-- Task brief --
All records must be restated word for word.

(Stored items)
=== Section Start ===

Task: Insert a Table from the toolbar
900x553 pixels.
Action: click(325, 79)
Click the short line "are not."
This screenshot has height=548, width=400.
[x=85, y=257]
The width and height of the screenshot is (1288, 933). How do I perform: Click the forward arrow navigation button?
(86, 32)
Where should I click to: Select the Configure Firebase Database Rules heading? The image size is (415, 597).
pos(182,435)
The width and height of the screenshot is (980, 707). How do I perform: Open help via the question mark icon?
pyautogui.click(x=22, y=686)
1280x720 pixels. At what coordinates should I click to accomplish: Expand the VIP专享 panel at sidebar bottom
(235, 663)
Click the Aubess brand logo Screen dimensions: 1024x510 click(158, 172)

=== Section End ===

-- Problem solution --
Task: Insert a Table from the toolbar
900x553 pixels.
Action: click(325, 79)
Click the short line "are not."
This screenshot has height=548, width=400.
[x=85, y=257]
The width and height of the screenshot is (1288, 933). How do I perform: Click the forward arrow navigation button?
(86, 32)
Where should I click to: Select the Configure Firebase Database Rules heading? The image size is (415, 597).
pos(182,435)
The width and height of the screenshot is (980, 707). How do I perform: Open help via the question mark icon?
pyautogui.click(x=22, y=686)
1280x720 pixels. At what coordinates should I click to accomplish: Expand the VIP专享 panel at sidebar bottom
(235, 663)
Click the Aubess brand logo Screen dimensions: 1024x510 click(158, 172)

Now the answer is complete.